Ultrathin, Mechanically Durable, and Scalable Polymer-in-Salt Solid Electrolyte for High-Rate Lithium Metal Batteries.

Polymer-in-salt solid-state electrolytes (PIS SSEs) are emerging for high room-temperature ionic conductivity and facile handling, but suffer from poor mechanical durability and large thickness. Here, Al 2 O 3 -coated PE (PE/AO) separators are proposed as robust and large-scale substrates to trim the thickness of PIS SSEs without compromising mechanical durability. Various characterizations unravel that introducing Al 2 O 3 coating on PE separators efficiently improves the wettability, thermal stability, and Li-dendrite resistance of PIS SSEs.

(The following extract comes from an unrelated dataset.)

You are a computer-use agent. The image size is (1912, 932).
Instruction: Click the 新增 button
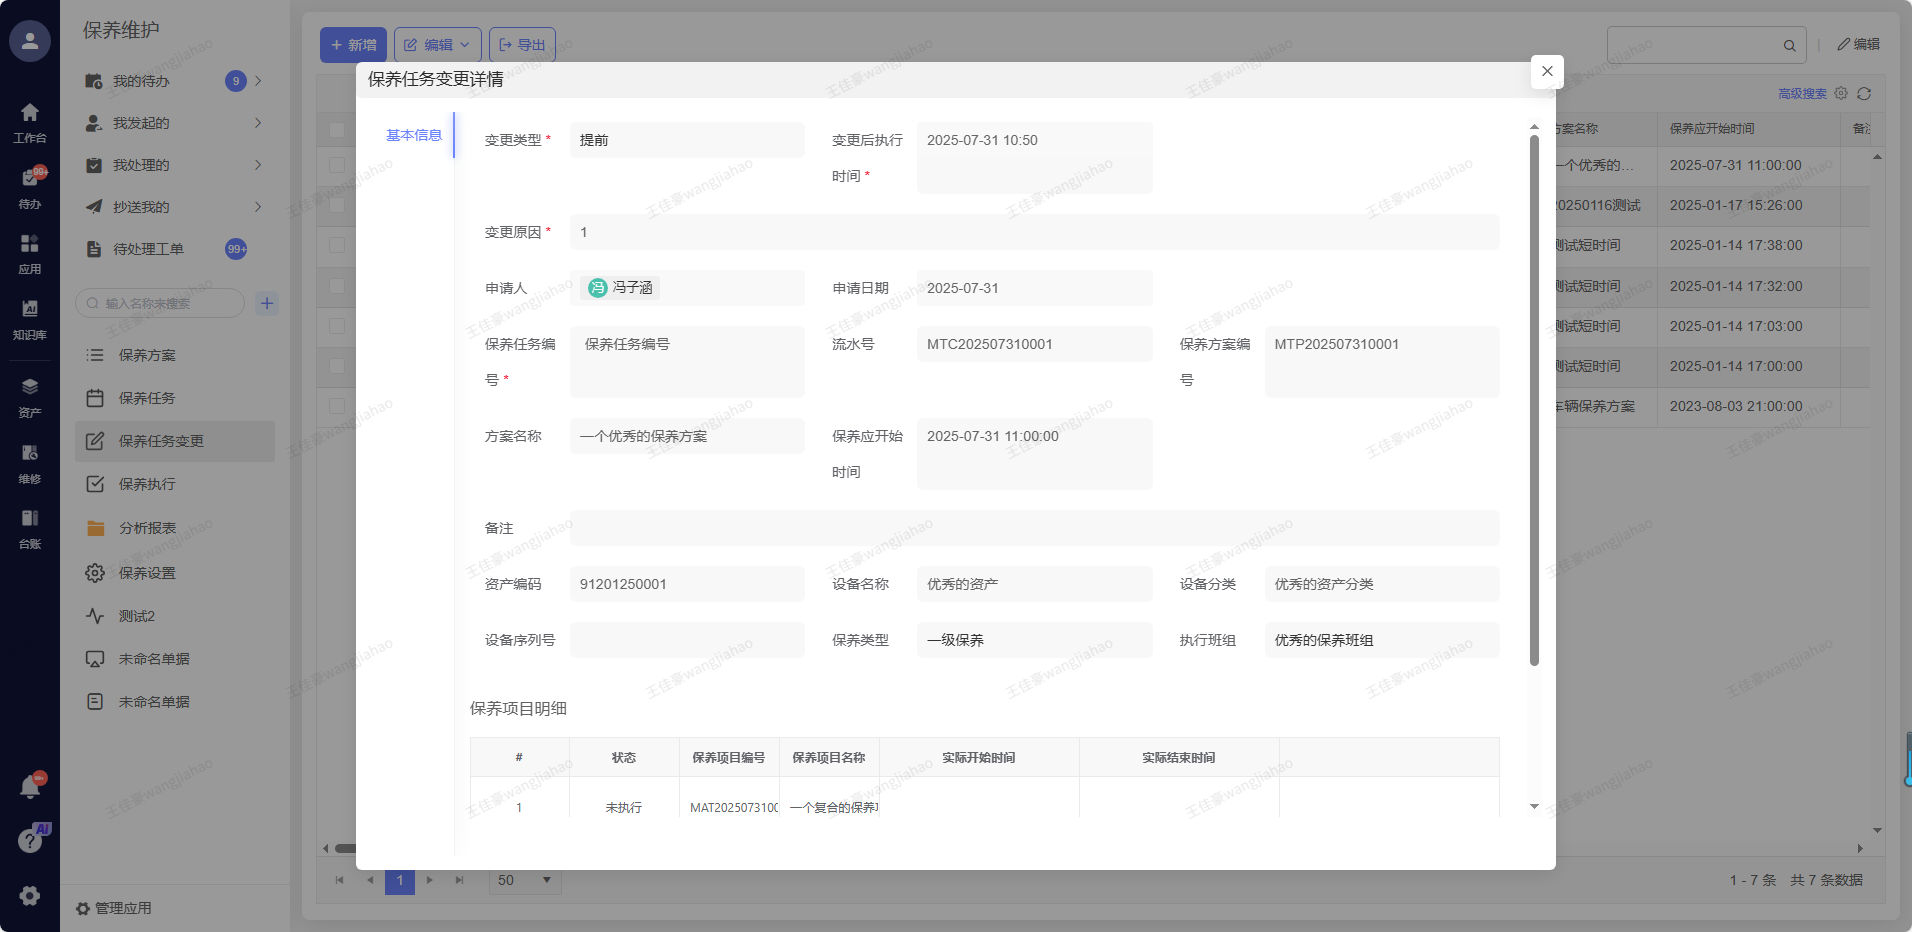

The resulting PE/AO@PIS demonstrates ultra-small thickness (25 µm), exceptional mechanical durability (55.1 MPa), high decomposition temperature (330 °C), and favorable ionic conductivity (0.12 mS cm -1 at 25 °C). Consequently, the symmetrical Li cells remain stable at 0.1 mA cm -2 for 3000 h, without Li dendrite formation. Besides, the LiFePO 4 |Li full cells showcase excellent rate capability (131.0 mAh g -1 at 10C) and cyclability (93.6% capacity retention at 2C after 400 cycles), and high-mass-loading performance (7.5 mg cm -2 ). Moreover, the PE/AO@PIS can also pair with nickel-rich layered oxides (NCM811 and NCM9055), showing a remarkable specific capacity of 165.3 and 175.4 mAh g -1 at 0.2C after 100 cycles, respectively. This work presents an effective large-scale preparation approach for mechanically durable and ultrathin PIS SSEs, driving their practical applications for next-generation solid-state Li-metal batteries.